Figure 5 compares the number of unmet standards relating to minutes,correspondence, and SOPs for the current reporting period (October 2023 to March 2024 – 21 RECs audited) with those unmet standards for the previous reporting periods (April to September 2023 – 21 RECs audited and October 2022 to March 2023 – 20 RECs audited).
The graph shows the number of unmet standards relating to management of minutes for the current reporting period has decreased with 4 issues raised, compared to 6 issues for the reporting period April to September 2023 and an increase from the reporting period October 2022 to March 2023 where 3 issues were raised.
1 issue was raised in relation to the quality of minutes for the current reporting period, which is an increase from the two previous reporting periods where no issues were raised (for both April to September 2023 and October 2022 to March 2023).

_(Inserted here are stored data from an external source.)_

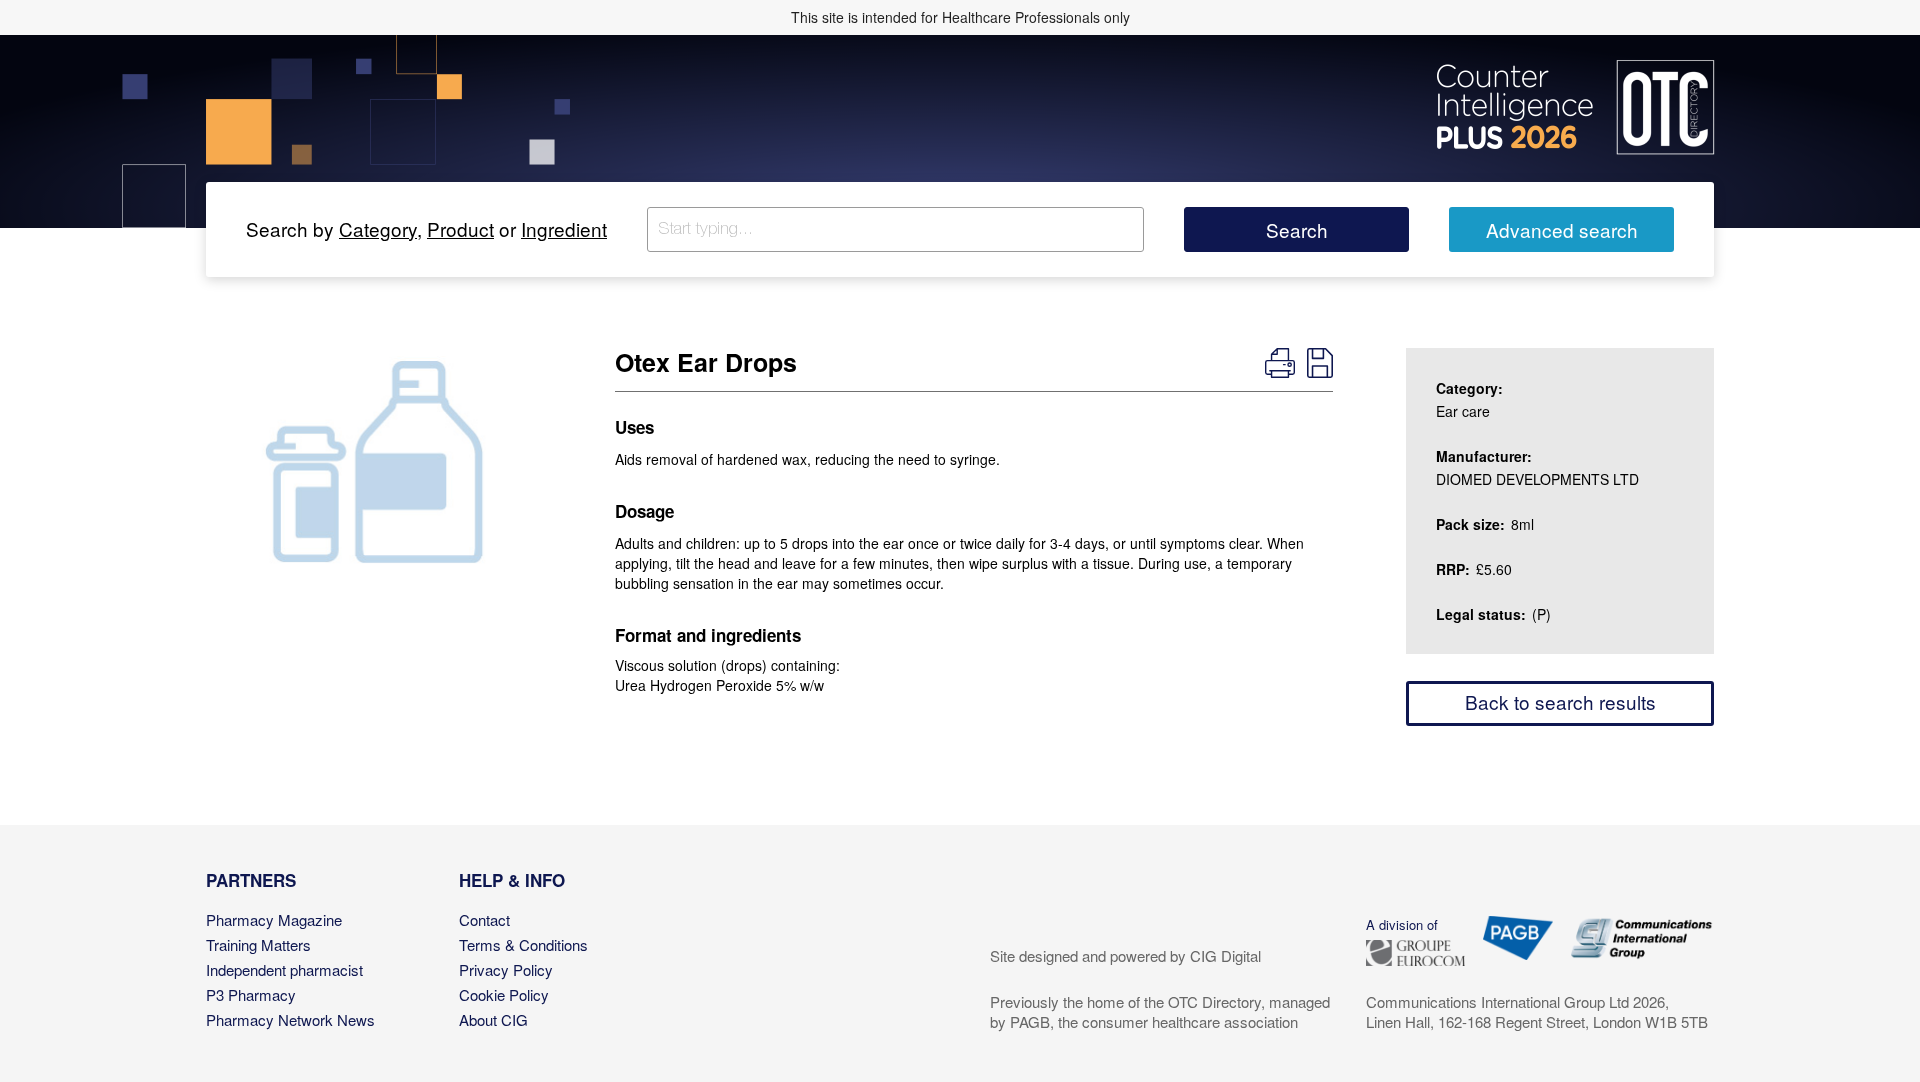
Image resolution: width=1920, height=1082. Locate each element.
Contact (484, 919)
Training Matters (258, 944)
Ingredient (564, 228)
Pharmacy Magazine (274, 919)
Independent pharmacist (284, 969)
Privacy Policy (506, 969)
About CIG (493, 1019)
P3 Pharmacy (251, 994)
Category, (380, 228)
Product (460, 228)
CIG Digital (1225, 955)
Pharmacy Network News (290, 1019)
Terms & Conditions (523, 944)
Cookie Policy (504, 994)
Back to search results (1560, 701)
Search (1297, 229)
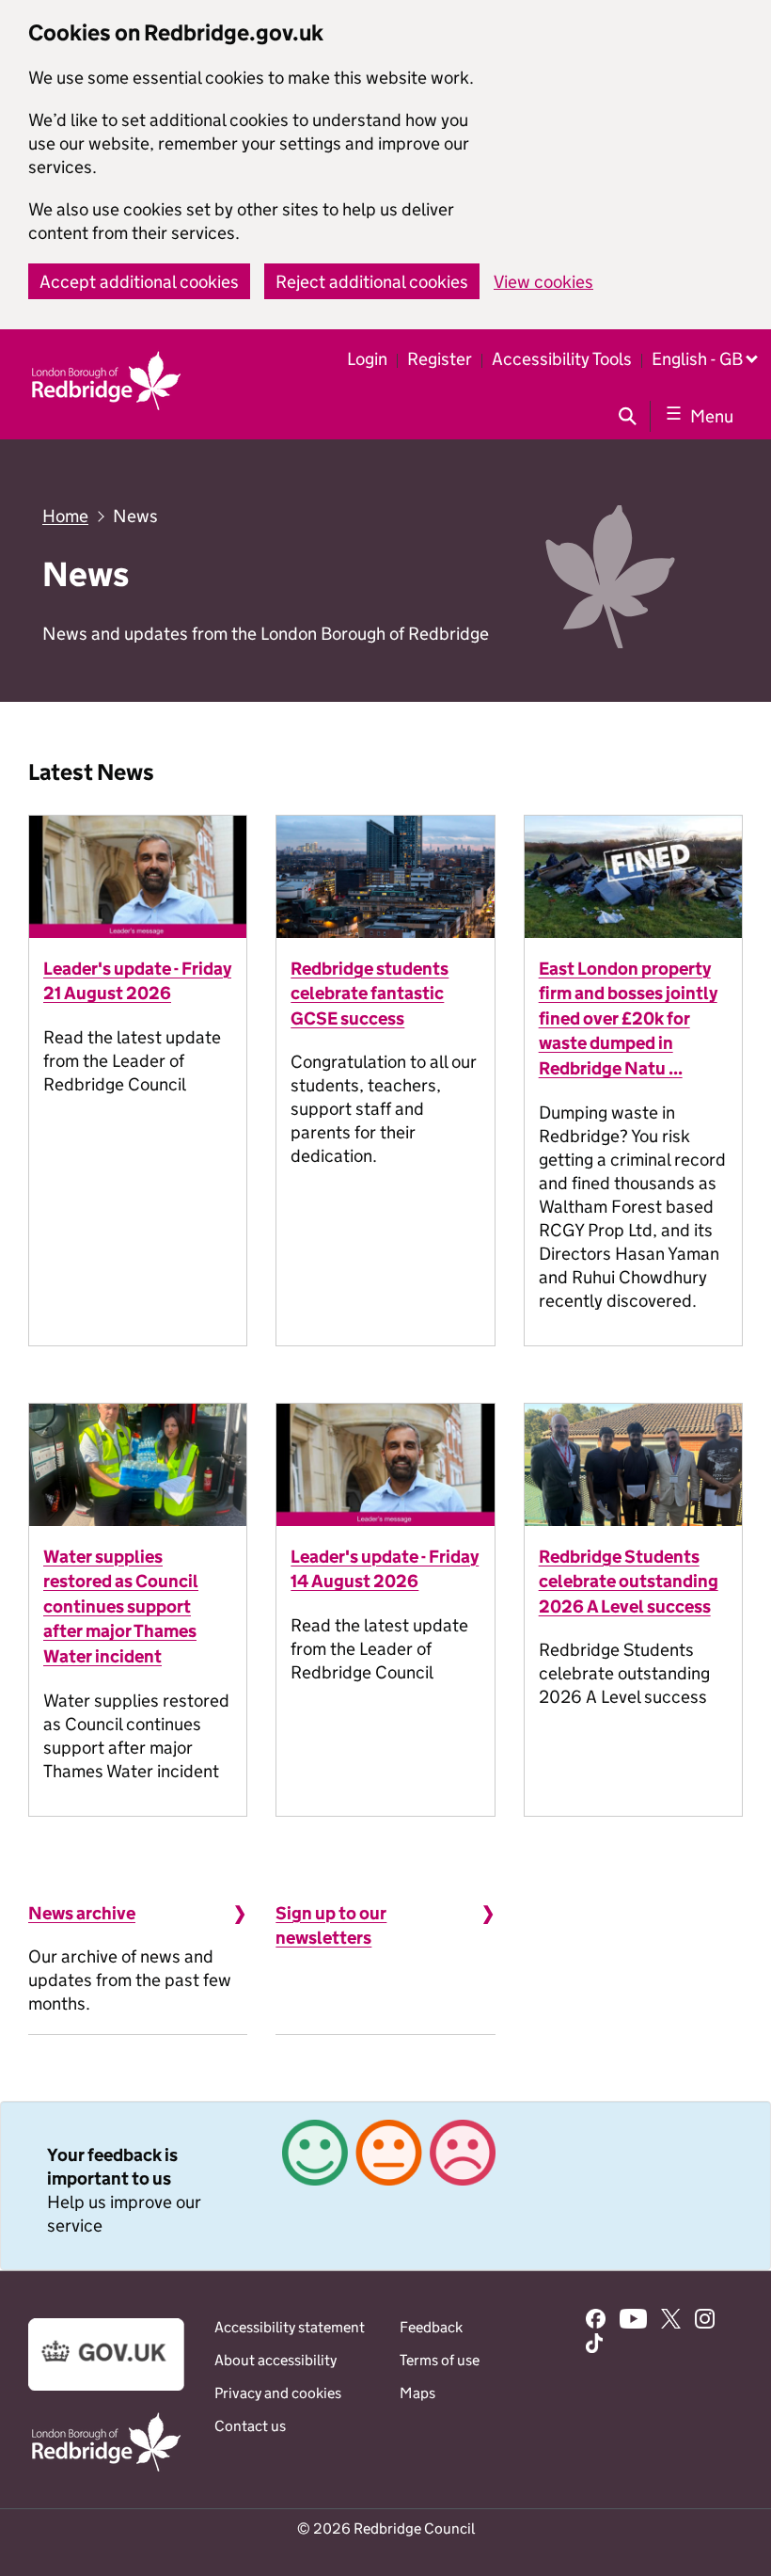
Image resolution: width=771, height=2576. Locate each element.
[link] (385, 2185)
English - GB (697, 359)
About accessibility (275, 2360)
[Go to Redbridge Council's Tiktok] (594, 2345)
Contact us (250, 2426)
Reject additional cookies (371, 282)
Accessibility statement (289, 2327)
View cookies (543, 282)
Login (367, 359)
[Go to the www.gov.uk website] (106, 2385)
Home (65, 516)
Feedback (431, 2327)
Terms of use (440, 2360)
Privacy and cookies (277, 2393)
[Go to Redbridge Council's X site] (671, 2321)
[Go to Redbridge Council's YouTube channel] (634, 2321)
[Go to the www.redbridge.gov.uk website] (106, 2470)
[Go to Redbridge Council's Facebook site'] (596, 2321)
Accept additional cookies (139, 282)
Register (439, 359)
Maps (417, 2393)
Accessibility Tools (562, 359)
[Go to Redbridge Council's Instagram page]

There were 2 issues raised relating to the quality of correspondence for the current reporting period. This is an increase from the two previous reporting periods where no issues were raised (for both April to September 2023 and October 2022 to March 2023).
There was an increase in unmet standards relating to non-compliance to SOPs (for example inquorate meetings) with 11 issues raised for the current reporting period, compared to 5 issues for April to September 2023 and 3 issues for October 2022 to March 2023.
The graph below shows the breakdown of the 11 issues raised under SOP and other issues for the reporting period.
Non-compliance with SOPs and other issues
Figure 6 shows the breakdown of the actions relating to non-compliance with SOPs and other issues.
The graph shows that the actions, relating to non-compliance with SOPs and other issues, were quoracy of meetings (36%), unclear audit trails (27%), management of expert advice (18%), review of amendments (9%) and attributable comments included in the email trail of the Chair’s sign off email (9%).
5. Analysis of recommendations detailed in audit reports
Recommendations are issues which are deemed to be low enough risk not to warrant an action plan requiring review and sign off by the HRA QA department. Compliance against recommendations are actioned by the appropriate Approvals team (Support/Operational Delivery).
Recommendations relating to Membership
Figure 7 shows the breakdown of the 59 recommendations made which related to membership.
The graph shows that the recommendations, relating to membership, were low-level non-compliance regarding training (24%), appointment/re-appointment documentation (20%), attendance (8%) and constitution (including capacity of members) (7%). Other recommendations (41%) related to inaccurate/missing membership details on HARP, missing annual DOI forms, breaks in service etc.
Recommendations relating to Minutes, Correspondence and SOPs
Figure 8 shows the breakdown of the 92 recommendations made relating to the management of minutes, correspondence and SOPs.
The graph shows that the recommendations, relating to minutes, correspondence and SOPs, included low-level non-compliance against SOPs (DOIs, membership list, referees, delegation and other issues) (40%), the management of minutes (ratification/uploading) (21%), the quality of minutes (18%) and the quality of correspondence (21%).
6. Report Turnaround Times
All the HRA QA procedure timelines were met during the reporting period.